Tuesday, October 29, 2013

Surging back after Sandy

COMBINATION OF TUESDAY, OCT. 30, 2012 AND MONDAY, OCT. 21, 2013 PHOTOS; ORIGINALS AVAILABLE AT APIMAGES.COM

Mark Lennihan/AP



Breezy Hook, just after Sandy and a year later.




Even a city as mighty as New York sometimes takes a punch to the gut. So it was one year ago when the hurricane with the friendly name walloped patches of our populous land with a force unlike any in our lifetime.


On this anniversary, with thousands still mourning, thousands more building back what was lost and every last one of us living in Sandy’s reshaped city, we reflect on what the storm took — as well as on what sprouted from the wreckage.


First and irreplaceable were the lives lost: more than 100 people killed throughout the region, including 43 in the city.


Among them: George and Angela Dresch, 55-year-old father and 13-year-old daughter, drowned on Staten Island.


Lauren Abraham, a 23-year-old who stepped on a downed power line in Richmond Hill.


Lorraine Gore, 90, found dead in her Coney Island home.


Artur Kasprzak, a 28-year-old NYPD officer, who, at home on Staten Island, led his family to safety, then returned to the basement, where he was likely electrocuted.


There are too many tragedies to do justice to them all. The pain will not subside.


Sandy’s storm surge covered a mind-boggling 16.6% of the land in the five boroughs, reaching 76,000 buildings containing almost one in 10 of all housing units. Nearly 100,000 homes on Long Island were severely damaged or destroyed. And:


Subway tunnels drowned, still at least a year from full repair. A power system crippled, its vulnerabilities revealed. Billions of gallons of sewage released into waterways. Boardwalks and beaches erased. Businesses destroyed and displaced (including this one).


The official government loss tally: $ 65 billion.


But we don’t bow to storms.
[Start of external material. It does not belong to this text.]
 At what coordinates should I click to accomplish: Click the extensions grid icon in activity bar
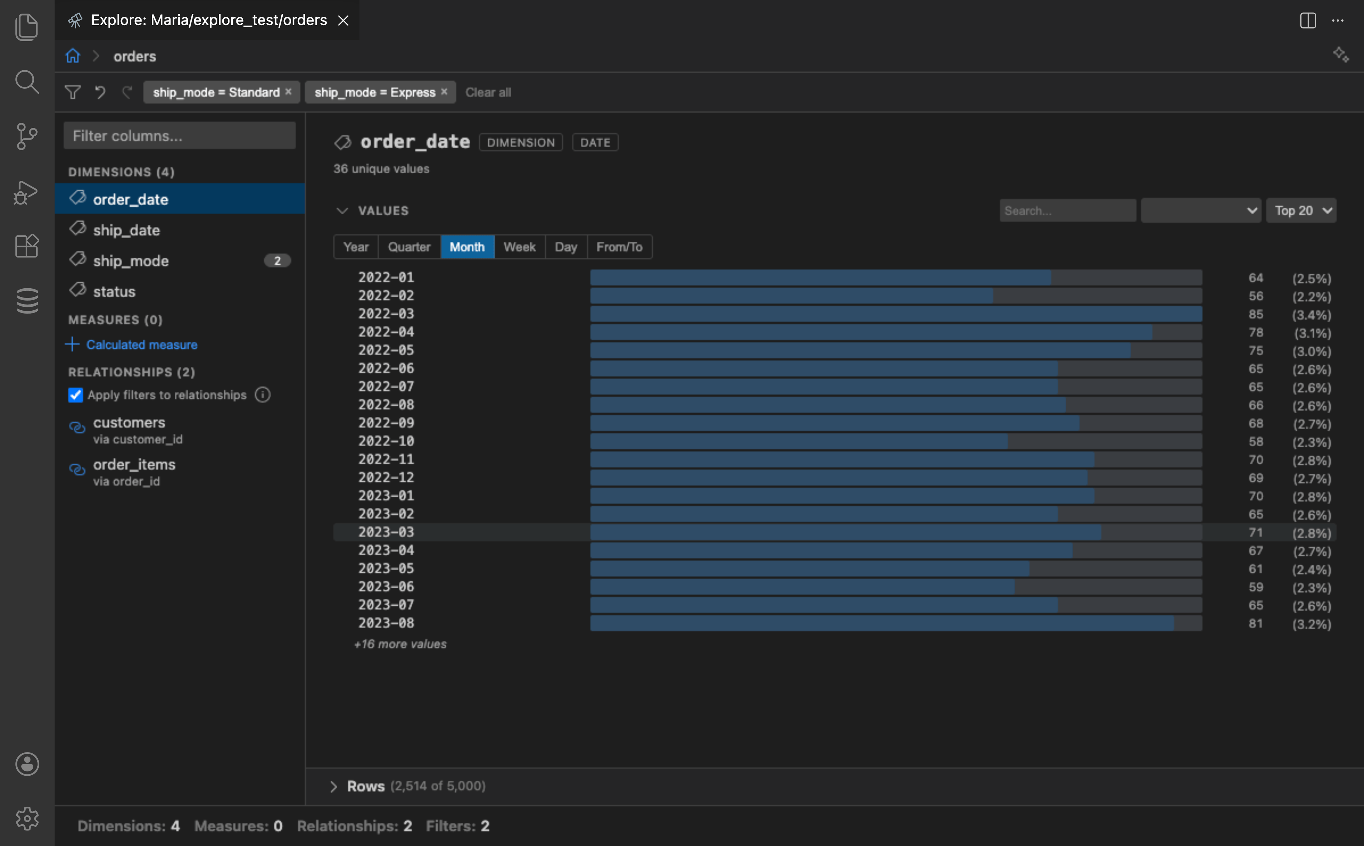point(26,246)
We weather them.


New York City residents, and neighbors on Long Island and in New Jersey, have traveled a great distance in a short time.
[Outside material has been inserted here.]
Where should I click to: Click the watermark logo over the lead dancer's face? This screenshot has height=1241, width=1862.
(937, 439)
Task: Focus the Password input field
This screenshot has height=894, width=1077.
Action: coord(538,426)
Federal money — after an insultingly long delay for approval, and painfully long delays for arrival — has helped. So have countless volunteers, pitching in to repair wounded communities.
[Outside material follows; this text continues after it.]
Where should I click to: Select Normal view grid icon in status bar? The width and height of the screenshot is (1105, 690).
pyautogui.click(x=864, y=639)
Go to the Rockaways, and you’ll see resilience amid difficulty. Go to Red Hook, and you’ll hear more stories about rebirth than loss. Go to Staten Island, and you’ll see progress, tempered by understandable frustration.


And now, together, we rethink how to shape a city that seemed at a truce with the surrounding sea. We are forced to assume that, in a world remade by climate change, 100-year storms may now be, God forbid, 25-year storms or worse.


Perhaps we install doors that seal the subways; perhaps we enlarge the island of Manhattan to dampen surges. Certainly we engineer more resilient power equipment and rebuild higher.


The question is not whether the city remakes itself, only precisely how and at what cost.